Change happens and staying the same happens.  We can use questions to look deeper into our life.

Sensho Wagg and I connected a month or two ago after a mutual connection showed me some of Sensho’s art which you will find below accompanied by some of her thoughts. After learning more about Sensho, I suggested we have a Conversation on the Women.Words.Wisdom. Podcast which was rich in insight about trauma and transformation.
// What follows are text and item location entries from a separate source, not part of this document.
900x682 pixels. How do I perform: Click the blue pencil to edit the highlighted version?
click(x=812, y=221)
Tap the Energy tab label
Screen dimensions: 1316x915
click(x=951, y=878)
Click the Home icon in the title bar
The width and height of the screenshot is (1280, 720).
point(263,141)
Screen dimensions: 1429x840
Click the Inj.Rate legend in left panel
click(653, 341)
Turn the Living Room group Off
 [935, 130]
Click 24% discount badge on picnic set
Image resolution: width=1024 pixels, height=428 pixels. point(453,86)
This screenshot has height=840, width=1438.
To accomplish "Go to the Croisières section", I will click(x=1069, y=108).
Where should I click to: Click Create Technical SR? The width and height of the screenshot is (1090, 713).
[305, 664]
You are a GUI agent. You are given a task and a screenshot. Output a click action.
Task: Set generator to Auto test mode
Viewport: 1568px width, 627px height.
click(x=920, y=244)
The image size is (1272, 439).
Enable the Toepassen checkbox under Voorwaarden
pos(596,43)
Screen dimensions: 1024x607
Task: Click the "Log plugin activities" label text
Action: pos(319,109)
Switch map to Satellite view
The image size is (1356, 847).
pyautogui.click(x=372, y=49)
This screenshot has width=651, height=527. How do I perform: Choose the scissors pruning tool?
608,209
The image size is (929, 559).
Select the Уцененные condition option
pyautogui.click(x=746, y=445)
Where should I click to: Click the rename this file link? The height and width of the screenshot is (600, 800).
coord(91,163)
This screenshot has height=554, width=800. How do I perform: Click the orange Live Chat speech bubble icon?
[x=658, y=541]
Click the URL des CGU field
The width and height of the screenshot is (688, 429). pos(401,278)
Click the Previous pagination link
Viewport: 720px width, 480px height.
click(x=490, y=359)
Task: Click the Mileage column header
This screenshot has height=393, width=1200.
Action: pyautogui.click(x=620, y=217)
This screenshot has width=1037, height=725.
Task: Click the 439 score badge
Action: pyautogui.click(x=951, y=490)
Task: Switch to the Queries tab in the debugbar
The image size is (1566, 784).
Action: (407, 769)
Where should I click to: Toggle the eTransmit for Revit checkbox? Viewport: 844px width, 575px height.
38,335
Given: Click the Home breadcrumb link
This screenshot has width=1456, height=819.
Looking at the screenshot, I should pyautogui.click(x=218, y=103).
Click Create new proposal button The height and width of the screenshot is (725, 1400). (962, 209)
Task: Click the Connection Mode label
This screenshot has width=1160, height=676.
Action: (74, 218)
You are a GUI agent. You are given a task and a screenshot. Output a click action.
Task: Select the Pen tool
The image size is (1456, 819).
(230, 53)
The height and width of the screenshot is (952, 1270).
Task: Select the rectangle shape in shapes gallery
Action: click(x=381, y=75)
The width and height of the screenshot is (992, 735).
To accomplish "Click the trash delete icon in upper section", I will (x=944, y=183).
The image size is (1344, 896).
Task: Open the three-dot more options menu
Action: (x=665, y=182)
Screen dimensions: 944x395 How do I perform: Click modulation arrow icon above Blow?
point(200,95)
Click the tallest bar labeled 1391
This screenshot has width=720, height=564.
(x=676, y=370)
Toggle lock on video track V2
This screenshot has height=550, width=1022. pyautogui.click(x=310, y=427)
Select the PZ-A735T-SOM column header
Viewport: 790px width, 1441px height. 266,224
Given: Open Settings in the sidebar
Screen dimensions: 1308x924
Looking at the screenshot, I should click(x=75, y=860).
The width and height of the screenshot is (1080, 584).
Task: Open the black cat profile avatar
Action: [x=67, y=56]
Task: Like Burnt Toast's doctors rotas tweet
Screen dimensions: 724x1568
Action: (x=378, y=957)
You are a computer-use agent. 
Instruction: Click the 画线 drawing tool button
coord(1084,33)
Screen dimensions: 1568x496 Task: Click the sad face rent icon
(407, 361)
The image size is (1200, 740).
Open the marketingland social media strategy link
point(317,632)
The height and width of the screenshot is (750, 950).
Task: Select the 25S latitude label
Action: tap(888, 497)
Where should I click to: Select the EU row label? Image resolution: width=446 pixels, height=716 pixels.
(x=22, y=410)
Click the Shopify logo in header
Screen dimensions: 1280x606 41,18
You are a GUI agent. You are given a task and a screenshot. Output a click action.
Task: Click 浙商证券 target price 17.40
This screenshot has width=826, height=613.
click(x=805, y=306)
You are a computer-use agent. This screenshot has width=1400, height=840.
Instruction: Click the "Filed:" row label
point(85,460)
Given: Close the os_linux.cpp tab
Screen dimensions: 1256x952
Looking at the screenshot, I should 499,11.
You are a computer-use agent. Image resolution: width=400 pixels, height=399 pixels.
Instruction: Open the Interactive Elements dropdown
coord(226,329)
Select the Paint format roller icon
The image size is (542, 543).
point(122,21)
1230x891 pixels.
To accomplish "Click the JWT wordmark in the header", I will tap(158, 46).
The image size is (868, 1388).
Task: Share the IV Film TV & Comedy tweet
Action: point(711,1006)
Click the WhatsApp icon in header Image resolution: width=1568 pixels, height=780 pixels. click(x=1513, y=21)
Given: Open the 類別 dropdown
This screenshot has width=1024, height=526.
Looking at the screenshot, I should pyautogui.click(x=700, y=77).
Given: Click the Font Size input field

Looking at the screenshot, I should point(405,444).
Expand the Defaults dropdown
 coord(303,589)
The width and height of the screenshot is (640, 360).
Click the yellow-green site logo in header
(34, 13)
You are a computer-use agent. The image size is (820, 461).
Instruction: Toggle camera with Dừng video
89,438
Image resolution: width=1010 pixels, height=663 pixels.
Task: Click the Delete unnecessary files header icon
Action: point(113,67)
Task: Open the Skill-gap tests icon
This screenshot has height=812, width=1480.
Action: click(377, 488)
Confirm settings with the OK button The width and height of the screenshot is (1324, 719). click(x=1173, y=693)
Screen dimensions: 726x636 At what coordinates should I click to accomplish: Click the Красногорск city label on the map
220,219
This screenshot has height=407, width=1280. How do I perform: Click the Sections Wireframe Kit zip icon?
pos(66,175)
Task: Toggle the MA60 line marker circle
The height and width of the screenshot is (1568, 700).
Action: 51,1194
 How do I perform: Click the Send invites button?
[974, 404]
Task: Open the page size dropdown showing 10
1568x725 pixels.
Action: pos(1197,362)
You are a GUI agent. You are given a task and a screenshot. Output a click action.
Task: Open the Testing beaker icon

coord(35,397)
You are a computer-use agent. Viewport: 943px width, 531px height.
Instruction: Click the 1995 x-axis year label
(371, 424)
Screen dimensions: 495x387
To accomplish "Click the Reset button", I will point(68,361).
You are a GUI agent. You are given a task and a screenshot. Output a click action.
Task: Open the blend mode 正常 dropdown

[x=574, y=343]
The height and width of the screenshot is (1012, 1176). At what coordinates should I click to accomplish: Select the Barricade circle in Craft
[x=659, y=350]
You can listen to our talk below or on Apple Podcast

In the quiet of our quarantine/lockdown, questions about the meaning of life come up:
How did this happen?
Why me?
What’s coming next?
What is the meaning of all of these changes in the world?
Change happens and staying the same happens.  We can use questions to look deeper into our life.
Here are a few “meals” to stir us up right now.  We could call this collection of meals, “Feeding Mind.”

Let’s eat.

Eat the universe in one bite.

Does this satisfy your hunger?

Sensho-Wagg

Ready for dessert?

Since the age of 50, Sensho Wagg’s life has been a study of transformation from trauma.  Sensho uses the affect her trauma has had on her to learn, grow and change, the way everyone uses the challenges they encounter. Sensho’s own life was transformed by coming face to face with previously suppressed memories of her own trauma.  The memories came back to her while she was living at a Zen Buddhist Monastery, and her transformation journey began.

Sensho is an artist of multiple mediums, practicing Buddhist, and Certified Transformation Coach.

Sensho is currently working on a book of photographed meals which were inspired by the questions raised by the great Zen Master Eihei Dogen in his Abbot’s talk, Painting of a Rice Cake in 1242 AD.  He asked, “Do painted rice cakes satisfy hunger?”  And his answer was “No, of course not.  And Yes, painted rice cakes do satisfy hunger.”